First Class Functions

So far, we’ve only been applying our functions to numbers. But it doesn’t have to be this way! Functions can also serve as parameters to other functions. For example, we can imagine a function that takes another function f, which transforms a number somehow, and then applies it to a number two times. The first parameter of such a function would be f, and the other would be some number x. In the body, we will apply f to the result of applying f to x: $$ \lambda \ f \ . \ \lambda \ x \ . \ f (f \ x) $$

This might look kind of familiar! Let’s apply this function to our previously mentioned double function: $$ (\lambda \ f . \ \lambda \ x \ . \ f (f \ x)) \ double $$

Just like in our previous examples, we simply replace f with double during application: $$ \lambda \ x \ . double \ (double \ x) $$ We’ve now created our multiply-by-four function! We can create other functions the same way. For instance, if we had a function halve, we could create a function to divide a number by 4 by applying our “apply-twice” function to it.

Church Encoded Integers

We can represent numbers using just abstraction and application. This is called Church encoding. In church encoding, a number is a function that takes another function, and applies it that many times to a value. 0 would take a function and a value, and apply it no times, returning the value it was given. 1 would take a function f and a value v, and return the result of applying that function f one time: f v. We’ve already seen 2! It’s a function that applies a function to a value twice, f (f v). Let’s write these numbers in lambda calculus: 0 becomes \(\lambda \ f \ . \ \lambda \ x \ . \ x\), 1 becomes \(\lambda \ f \ . \ \lambda \ x \ . \ f \ x\), and 2 becomes the familiar \(\lambda \ f \ . \lambda \ x \ . \ f \ (f \ x)\).

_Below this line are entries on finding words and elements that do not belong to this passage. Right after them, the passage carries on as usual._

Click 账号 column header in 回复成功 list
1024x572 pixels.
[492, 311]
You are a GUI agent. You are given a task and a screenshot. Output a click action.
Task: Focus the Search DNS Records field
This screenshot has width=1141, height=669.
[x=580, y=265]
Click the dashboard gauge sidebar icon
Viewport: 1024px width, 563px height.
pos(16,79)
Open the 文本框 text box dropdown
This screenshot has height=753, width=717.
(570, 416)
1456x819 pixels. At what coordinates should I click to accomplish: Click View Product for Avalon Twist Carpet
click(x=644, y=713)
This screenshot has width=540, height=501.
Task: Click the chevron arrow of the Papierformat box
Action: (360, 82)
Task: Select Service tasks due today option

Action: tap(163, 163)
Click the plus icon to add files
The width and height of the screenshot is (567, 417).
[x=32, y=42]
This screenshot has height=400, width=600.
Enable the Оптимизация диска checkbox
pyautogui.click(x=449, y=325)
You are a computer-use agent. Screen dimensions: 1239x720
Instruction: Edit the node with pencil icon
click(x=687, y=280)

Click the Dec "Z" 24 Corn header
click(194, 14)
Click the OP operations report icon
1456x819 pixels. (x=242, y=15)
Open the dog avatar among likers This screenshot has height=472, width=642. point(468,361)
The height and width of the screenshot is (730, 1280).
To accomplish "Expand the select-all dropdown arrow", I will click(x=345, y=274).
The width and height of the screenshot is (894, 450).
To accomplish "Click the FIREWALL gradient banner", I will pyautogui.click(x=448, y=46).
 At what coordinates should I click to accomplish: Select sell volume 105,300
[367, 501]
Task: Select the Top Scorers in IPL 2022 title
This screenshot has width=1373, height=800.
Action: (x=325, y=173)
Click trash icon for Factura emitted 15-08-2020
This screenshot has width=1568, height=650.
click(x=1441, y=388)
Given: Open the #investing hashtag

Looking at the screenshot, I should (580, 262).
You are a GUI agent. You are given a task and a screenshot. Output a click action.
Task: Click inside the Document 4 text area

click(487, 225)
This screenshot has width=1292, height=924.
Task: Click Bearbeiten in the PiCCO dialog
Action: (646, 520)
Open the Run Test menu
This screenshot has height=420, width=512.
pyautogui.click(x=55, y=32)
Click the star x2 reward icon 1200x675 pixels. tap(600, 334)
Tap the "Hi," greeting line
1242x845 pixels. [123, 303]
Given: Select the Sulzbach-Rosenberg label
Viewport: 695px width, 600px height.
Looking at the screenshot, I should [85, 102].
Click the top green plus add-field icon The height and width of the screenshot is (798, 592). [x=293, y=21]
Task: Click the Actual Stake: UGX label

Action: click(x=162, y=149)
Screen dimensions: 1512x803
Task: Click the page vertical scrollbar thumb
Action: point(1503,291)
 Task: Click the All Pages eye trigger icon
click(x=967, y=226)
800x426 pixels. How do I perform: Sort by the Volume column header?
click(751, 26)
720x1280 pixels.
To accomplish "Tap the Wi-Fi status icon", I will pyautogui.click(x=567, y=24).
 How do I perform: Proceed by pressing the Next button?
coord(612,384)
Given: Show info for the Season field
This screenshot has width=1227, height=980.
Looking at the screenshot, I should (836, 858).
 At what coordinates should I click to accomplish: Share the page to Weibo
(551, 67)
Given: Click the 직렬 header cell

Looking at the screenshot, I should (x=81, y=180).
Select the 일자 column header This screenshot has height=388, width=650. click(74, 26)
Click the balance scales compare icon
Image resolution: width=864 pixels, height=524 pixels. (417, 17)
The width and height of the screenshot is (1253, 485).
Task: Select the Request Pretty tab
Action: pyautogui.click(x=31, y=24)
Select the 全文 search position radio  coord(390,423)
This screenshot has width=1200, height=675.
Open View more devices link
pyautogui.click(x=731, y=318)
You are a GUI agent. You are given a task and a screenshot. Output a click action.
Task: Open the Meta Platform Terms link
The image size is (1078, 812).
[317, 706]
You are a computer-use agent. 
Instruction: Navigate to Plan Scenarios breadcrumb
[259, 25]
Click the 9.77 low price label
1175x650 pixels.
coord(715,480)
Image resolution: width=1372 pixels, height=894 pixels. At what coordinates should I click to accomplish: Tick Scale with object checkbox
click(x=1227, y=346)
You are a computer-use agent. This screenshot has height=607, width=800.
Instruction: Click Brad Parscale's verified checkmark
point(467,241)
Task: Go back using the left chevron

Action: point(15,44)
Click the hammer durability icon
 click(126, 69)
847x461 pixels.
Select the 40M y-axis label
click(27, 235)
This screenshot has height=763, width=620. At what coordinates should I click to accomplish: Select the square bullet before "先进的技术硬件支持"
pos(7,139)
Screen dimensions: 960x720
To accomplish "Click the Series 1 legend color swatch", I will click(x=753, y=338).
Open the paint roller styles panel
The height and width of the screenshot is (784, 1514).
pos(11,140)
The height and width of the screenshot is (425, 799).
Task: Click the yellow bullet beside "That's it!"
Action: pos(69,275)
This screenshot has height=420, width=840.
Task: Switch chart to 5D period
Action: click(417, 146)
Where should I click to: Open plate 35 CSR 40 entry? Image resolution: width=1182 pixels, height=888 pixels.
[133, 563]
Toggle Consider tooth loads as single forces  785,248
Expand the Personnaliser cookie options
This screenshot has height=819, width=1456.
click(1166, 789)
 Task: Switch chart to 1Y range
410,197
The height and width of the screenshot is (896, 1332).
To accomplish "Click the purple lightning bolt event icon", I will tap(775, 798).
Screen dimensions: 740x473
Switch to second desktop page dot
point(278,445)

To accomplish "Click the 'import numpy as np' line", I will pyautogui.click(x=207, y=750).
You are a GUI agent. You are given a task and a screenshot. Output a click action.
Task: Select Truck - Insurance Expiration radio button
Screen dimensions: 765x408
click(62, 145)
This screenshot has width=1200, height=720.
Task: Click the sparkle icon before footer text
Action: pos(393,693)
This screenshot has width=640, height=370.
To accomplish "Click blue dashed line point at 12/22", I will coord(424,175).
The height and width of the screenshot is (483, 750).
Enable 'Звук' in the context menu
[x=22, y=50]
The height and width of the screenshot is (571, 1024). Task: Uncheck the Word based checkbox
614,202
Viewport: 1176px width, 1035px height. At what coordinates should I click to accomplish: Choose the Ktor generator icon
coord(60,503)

Now, let’s try represent addition. Addition of two numbers a and b would be done by taking a function f and applying it the first number of times, and then applying it the second number more times. Since addition must take in numbers a and b, which are functions of two variables, and return a number, we will end up with something like this: $$ \lambda \ a \ . \ \lambda \ b \ . \ ?? $$ What goes in the body of the second lambda? We know that a number is a function which takes a function and a variable to apply the function to: $$ \lambda \ f \ . \ \lambda \ v \ . \ ?? $$ Since the addition of a and b must return a number, we then have the following: $$ \lambda \ a \ . \ \lambda \ b \ . \ \lambda \ f \ . \ \lambda \ v \ . \ ?? $$ So how do we apply f the first number of times, and then apply it the second number more times? Well, a f is a partially applied function that, when given a variable, will apply f to that variable the first number of times. Similarly, b f is a partially applied function that will apply f the second number of times. We feed v into a f, which applies f the first number of times and returns the result. We then feed that into b f. This results in: $$ \lambda \ a \ . \ \lambda \ b \ . \ \lambda \ f \ . \ \lambda \ v \ . \ b \ f \ (a \ f \ v) $$

Phew! Now let’s try multiplication. The product of two numbers would apply the function the first number of times, the second number of times. As we already know, a f will get us a function that fulfills the first part of this requirement. Then we can apply that function the second number of times, which would give us what we want: $$ \lambda \ a \ . \ \lambda \ b \ . \ \lambda \ f \ . \ \lambda \ v \ . \ b \ (a \ f) \ v $$

Neat!

Conclusion

Today, we learned about lambda calculus, a representation of computation in terms of pure functions rather than an infinite tape and a machine dutifully churning away. This little language lies at the heart of many bigger programming languages such as Haskell. I hope you enjoyed!